You know how you can get into a phase where you’re doing more and more of something that you know isn’t healthy? Maybe you’ve been going out and drinking a lot more than you should in recent weeks, or perhaps you keep ending up in bed with that person who you know isn’t right for you, but you’re like a snowball rolling down a hill – sometimes you can’t stop the bad habits until you force yourself to hide out in your apartment for a week or two and just stop. Just take a break, hit the reset button on your life, evaluate what you’ve been doing that isn’t working, why it’s not working, and what you can possibly do better as you go forward, and then go back out into the world. In other words, we ground ourselves all the time. We just hated it when our parents did it because A) it was sold to us as punishment rather than a helpful thing, and B) we didn’t yet understand that everyone needs to put themselves in time out occasionally.

Ignoring the haters

When I was 9, I moved to a new school. I was in third grade, which meant by Standard School Bus Protocol, I was supposed to sit somewhere in the middle of the bus. But our bus was overcrowded, and my stop was the last pick-up of the morning, so by the time I got on, finding a seat took a painfully long moment. A moment of awkward, 9-year-old me standing, directionless and homeless, swaying precariously as the bus driving just fucking started driving anyway, like what even was that, I wasn’t even sitting. Point being, this mean 5th grader name Tiffani (of course that’s how she spelled it. Fucking of course.) Walker yelled at me “SIT DOWN, YOU E.T.-LOOKIN’ BITCH!” To be fair, it wasn’t a great insult. I didn’t look like E.T. I mean, I didn’t fully have my sexy game together at 9, but there as literally zero resemblance between me and that little alien. Regardless, it was at least scarring enough that I’m now 27 and still remember her name and how she spelled it, so needless to say, I was upset at the time. I spent days trying to figure out what to say to her to verbally destroy her will to live. I mentally tried to concoct some way to viciously compare her to Teddy Ruxpin or Uncle Joey or someone equally unattractive.
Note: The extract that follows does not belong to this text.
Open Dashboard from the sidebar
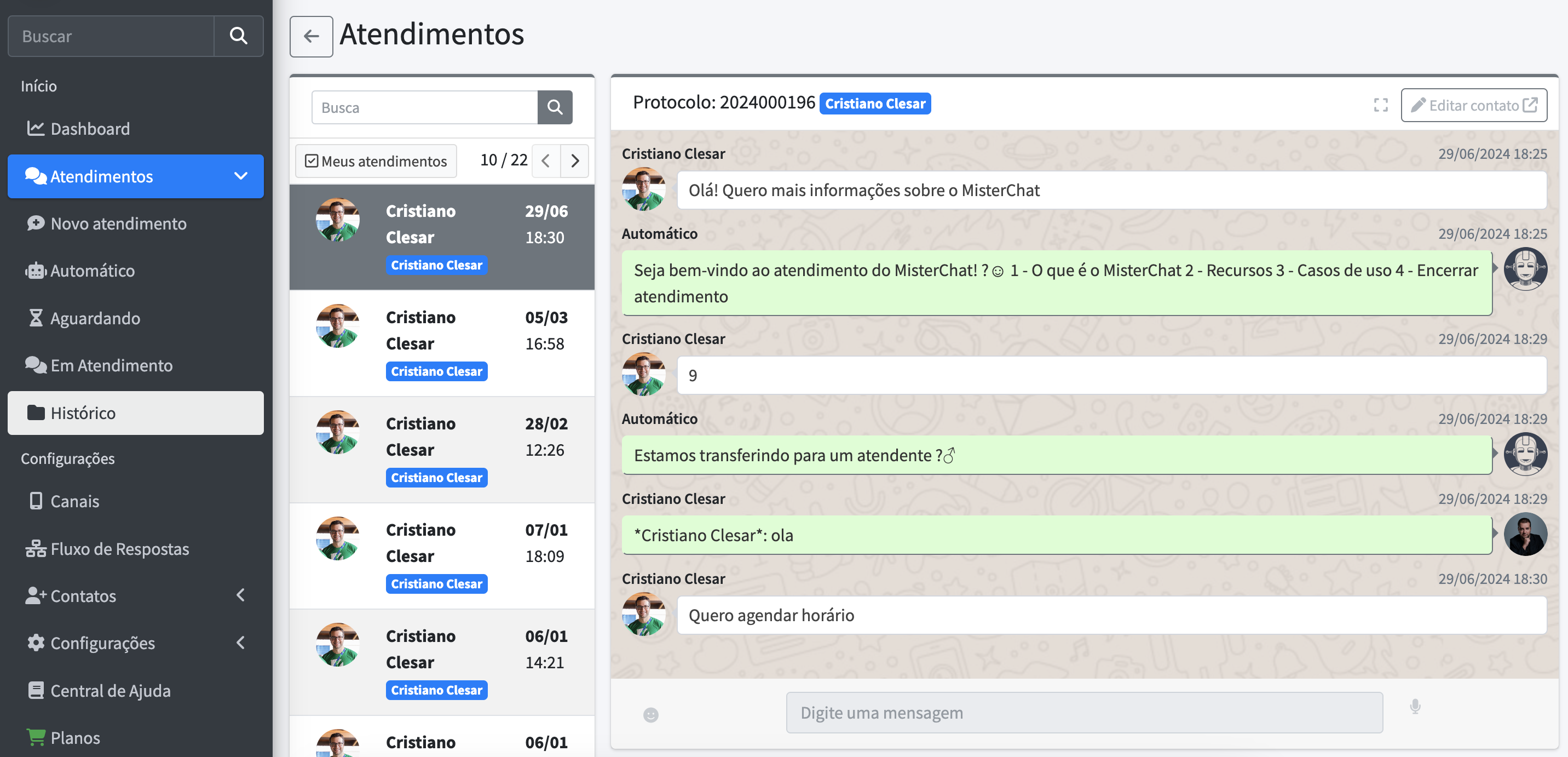Screen dimensions: 1568x757 pos(89,129)
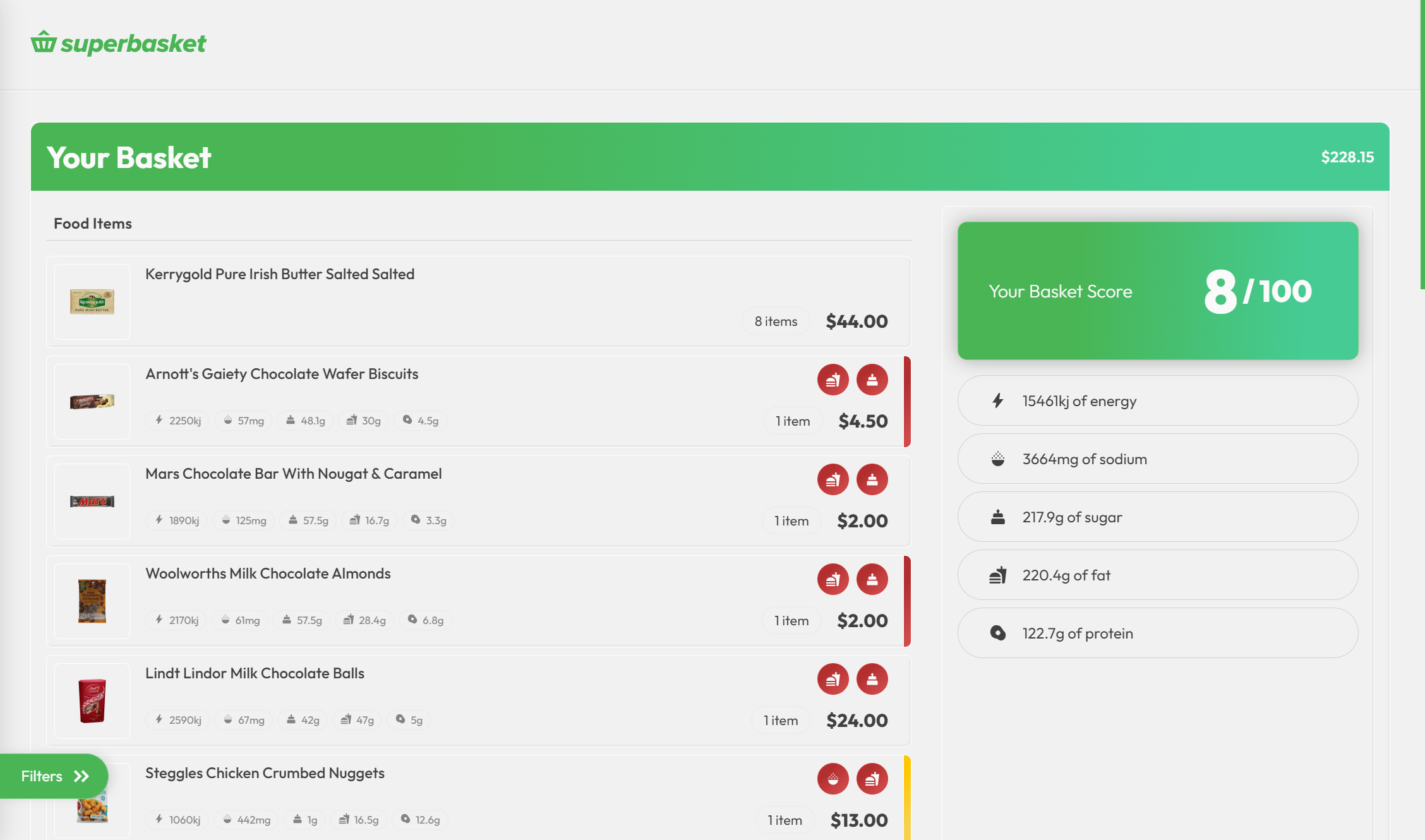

My mother, in an act of insight that took me years to understand, told me to say nothing. To let it go. I was all, “Yes, but she is a cunt and I am smarter than her so I’m basically required to come up with a better insult.” In the end, I’m pretty sure I said nothing, and while the social nuance of elementary schoolers is essentially non-existent, I now understand that if the adult equivalent of that situation were to arise (and it does, all the goddamn time), you will always look like the better person for not engaging haters who have nothing but baseless insults to throw. Throwing down in an intelligent debate with someone who disagrees with you and has thoughtful arguments that might lead to mutual understanding? Do that. Do that thing all day long. But haters merely being senseless haters? Ignore them, and focus on navigating the swaying bus as you try to find your place.